La transformation du milieu économique (application de la mécanique aux métiers ; concentration, par la machine à vapeur et autour d’elle, du travail et des travailleurs dans l’usine ; concentration parallèle des capitaux).

La transformation du milieu politique (entrée en scène du nombre, suffrage universel, changemens dans la nature et dans l’objet de la législation, avènement de la démocratie),

La transformation du milieu social (diminution ou disparition des « autorités sociales ; » effets de la démocratisation, de la diffusion de la presse, de l’extension du syndicalisme ; répercussion sur le milieu social des changemens opérés dans les milieux physiques ou démographiques eux-mêmes, notamment par les commodités de jeu que donne à la loi de l’imitation la concentration des ouvriers en des villes populeuses, etc.).

La transformation du milieu mental (de la mentalité générale par l’école et les œuvres post-scolaires, la presse, le service militaire obligatoire ; de la mentalité ouvrière, par la transformation de l’apprentissage, l’enseignement professionnel, les applications mécaniques, l’extrême division du travail, la pratique de l’association, la fréquentation des réunions, etc.).

La transformation du milieu moral (et, à ce propos, de la propagande antireligieuse, du fléchissement de la contrainte, de la perte de tout idéalisme ; contre-coups, sur la moralité de l’ouvrier, de la concentration du travail, par la contagion de besoins factices et d’habitudes mauvaises ou dispendieuses, etc., etc.).

Enfin, pour fixer le moment où nous sommes dans l’évolution séculaire du milieu, il faut montrer :

La situation économique des différentes branches du travail (en se resserrant forcément, et s’en tenant à quelques-unes des principales, mines, métallurgie, construction mécanique, verrerie, industries textiles ; afflux et retrait périodique de la main-d’œuvre ; stabilité ou instabilité, régularité ou irrégularité des occupations).

La situation commerciale des différentes branches du travail (influence de la concurrence étrangère, tarifs douaniers, etc.).

L’état (abondance ou rareté) du travail dans les principales industries.

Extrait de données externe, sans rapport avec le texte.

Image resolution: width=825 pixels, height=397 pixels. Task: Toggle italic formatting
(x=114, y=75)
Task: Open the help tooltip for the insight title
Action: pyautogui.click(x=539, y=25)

Il faut établir le coût général de la vie dans les grands centres industriels, et le comparer à ce qu’il est dans les villes moyennes et dans les campagnes ; dresser des budgets d’ouvriers et d’ouvrières, en recettes et en dépenses, actif et passif, par catégories d’industries et lieux de résidence ; connaître le prix (au détail) des objets et denrées de consommation générale, pain, viande, boissons, charbon, pétrole, avec de petits chapitres : loyer, transports, faux frais, etc.

Il faudrait pouvoir calculer l’incidence des impôts (surtout des impôts indirects, octrois, taxes diverses), leur influence sur les ressources, la consommation, les conditions d’existence de la classe ouvrière. Et c’est beaucoup, quoique ce ne soit pas tout. Ces implications, ces complications réciproques des phénomènes sociaux entourent, pour ainsi dire, la vie de l’ouvrier d’une série de cercles qui vont s’élargissant, et qui étendent comme à l’infini le champ des circonstances du travail. De ces complications mêmes résulte, sans que nous puissions guère y échapper, la complexité de notre plan. Je voudrais du moins analyser avec méthode cette réalité compliquée, essayer d’y voir clair et de rendre clair, aussi loin que l’œil, malheureusement trop faible, peut porter, de façon que ce soit la vie et qu’il y ait de l’ordre. En m’efforçant de démêler et de déterminer les circonstances du travail, je voudrais non pas « mettre aux voix, «  comme dit Taine, ni rédiger la constitution du travail (ce serait dérision et vanité), mais me « la figurer, » la découvrir, si elle existe ; et elle existe nécessairement ; non pas la décréter, mais l’exposer ; non pas « organiser » le travail de notre certaine science et puissance, mais prouver qu’il peut, qu’il veut et qu’il doit « s’organiser. »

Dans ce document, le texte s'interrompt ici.